Data from: Gender and language use in scientific grant writing
Urquhart-Cronish, Mackenzie; Otto, Sarah P. (2019), Data from: Gender and language use in scientific grant writing, Dryad, Dataset, https://doi.org/10.5061/dryad.6mg5g10
Women in STEM are not equally represented across tenure-track career stages, and this extends to grant funding, where women applicants often have lower success rates compared to men. While gender bias in reviewers has been documented, it is currently unknown whether written language in grant applications varies predictably with gender to elicit bias against women. Here we analyse the text of ~2000 public research summaries from the 2016 Natural Sciences and Engineering Research Council (NSERC) individual Discovery Grant (DG) program. We explore the relationship between language variables, inferred gender and career stage, and funding levels.
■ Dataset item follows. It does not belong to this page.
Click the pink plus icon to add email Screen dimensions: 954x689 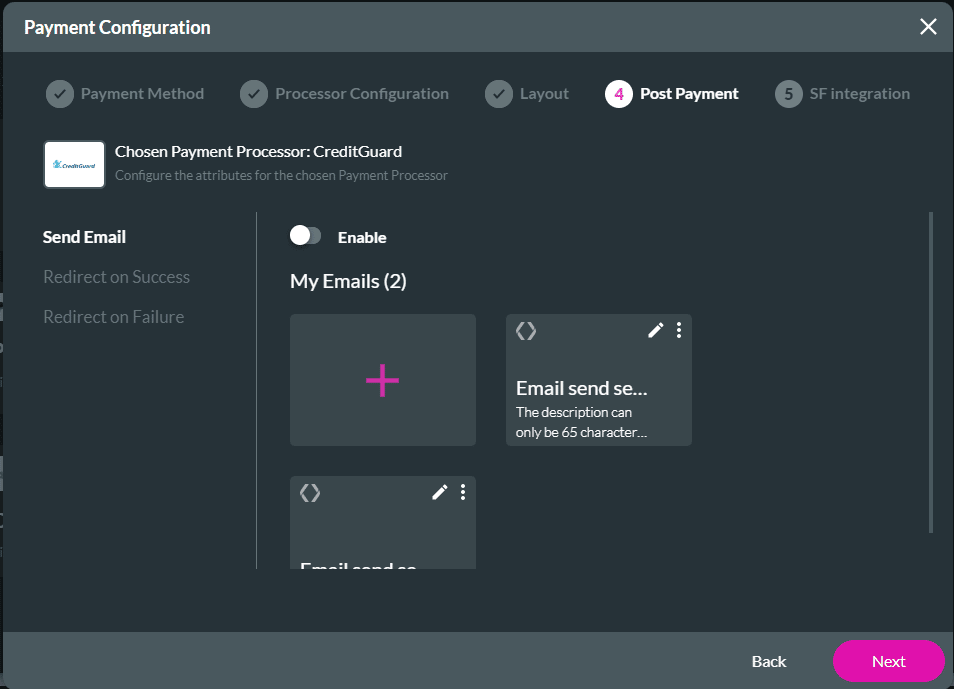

We also analyse aggregated data from the 2012-2018 NSERC DG competitions to determine whether gender impacted the probability of receiving a grant for early-career researchers. We document a marginally significant gender difference in funding levels for successful grants, with women receiving $1756 less than men, and a large and significant difference in rejection rates among early-career applicants (women: 40.4% rejection; men: 33.0% rejection rate). Language variables had little ability to predict gender or funding level using predictive modelling. Our results indicate that NSERC funding levels and success rates differ between men and women, but we find no evidence that gendered language use affected funding outcomes.